## Task requirements
Swap "screenshot" for "image" and repeat the records from their start through the line containing "table-cell-line: 应不得过 150mg/kg is", changing nothing else and leaving the pictures out.
-- The input follows --
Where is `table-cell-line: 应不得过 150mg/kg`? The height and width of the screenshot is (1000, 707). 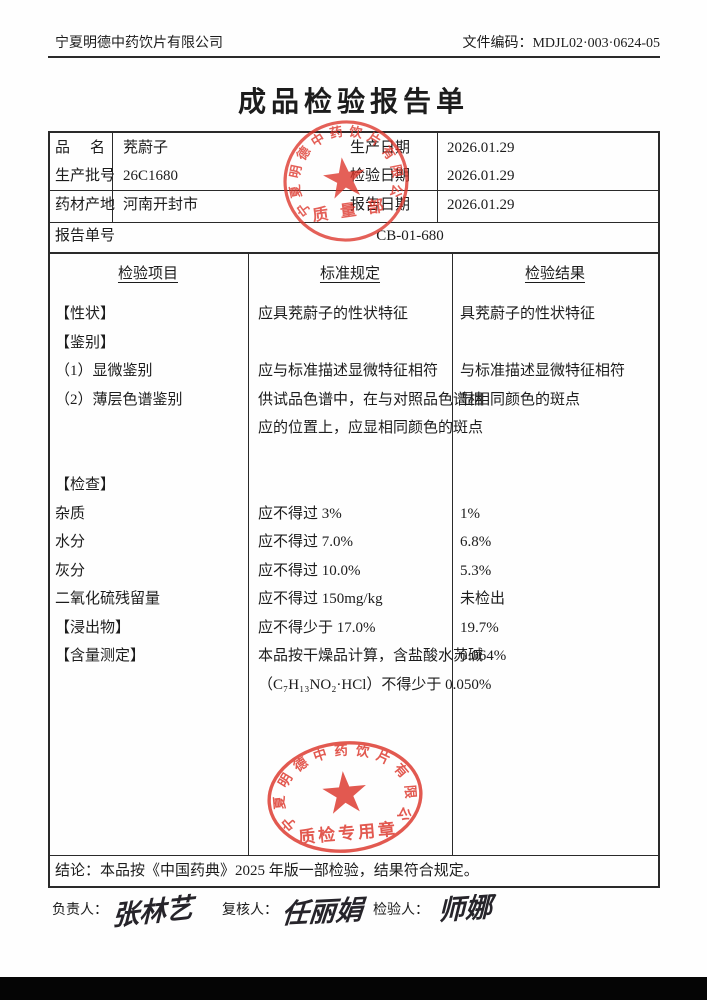
table-cell-line: 应不得过 150mg/kg is located at coordinates (320, 599).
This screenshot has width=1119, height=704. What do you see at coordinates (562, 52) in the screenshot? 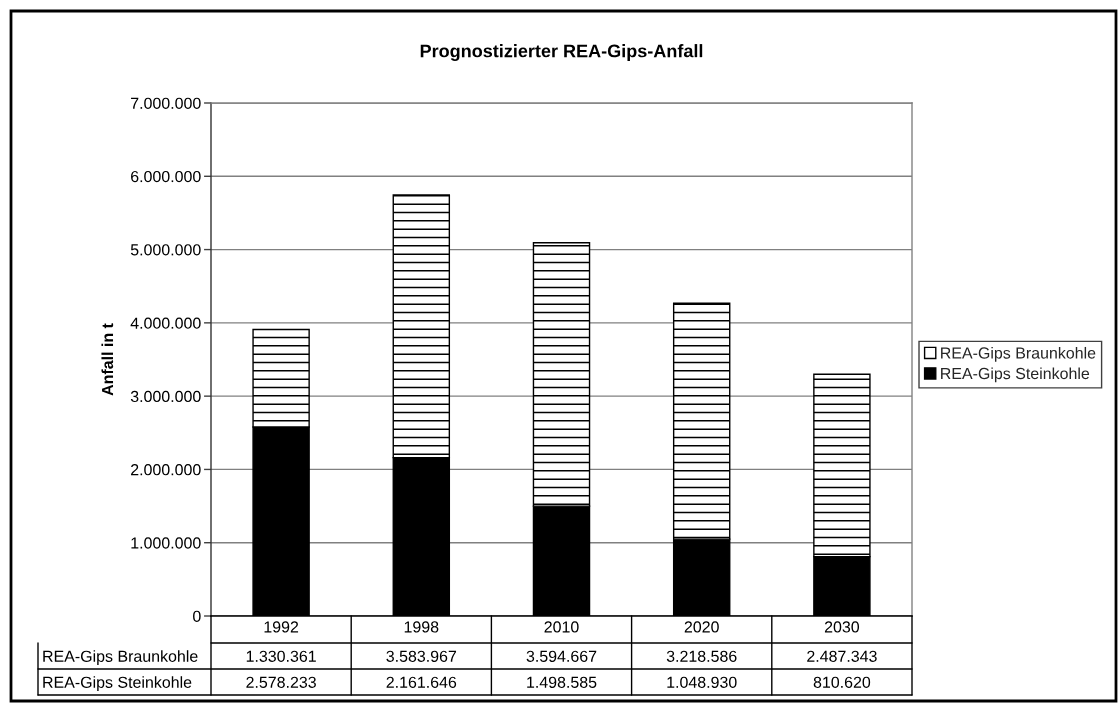
I see `chart-title: Prognostizierter REA-Gips-Anfall` at bounding box center [562, 52].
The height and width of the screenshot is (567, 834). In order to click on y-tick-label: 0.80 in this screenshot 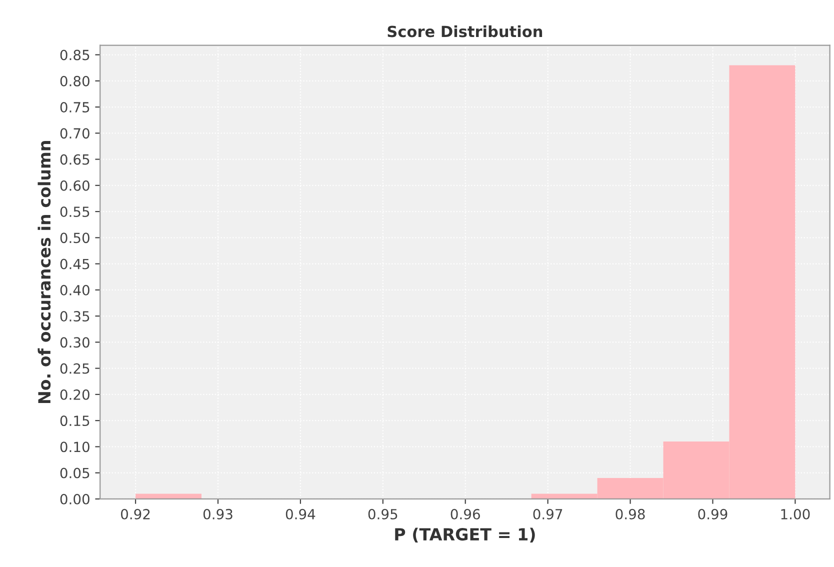, I will do `click(75, 81)`.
-- The input concluded --
## Response area
Where is `table-cell-line: 应不得过 150mg/kg`? The height and width of the image is (1000, 707). 
table-cell-line: 应不得过 150mg/kg is located at coordinates (320, 599).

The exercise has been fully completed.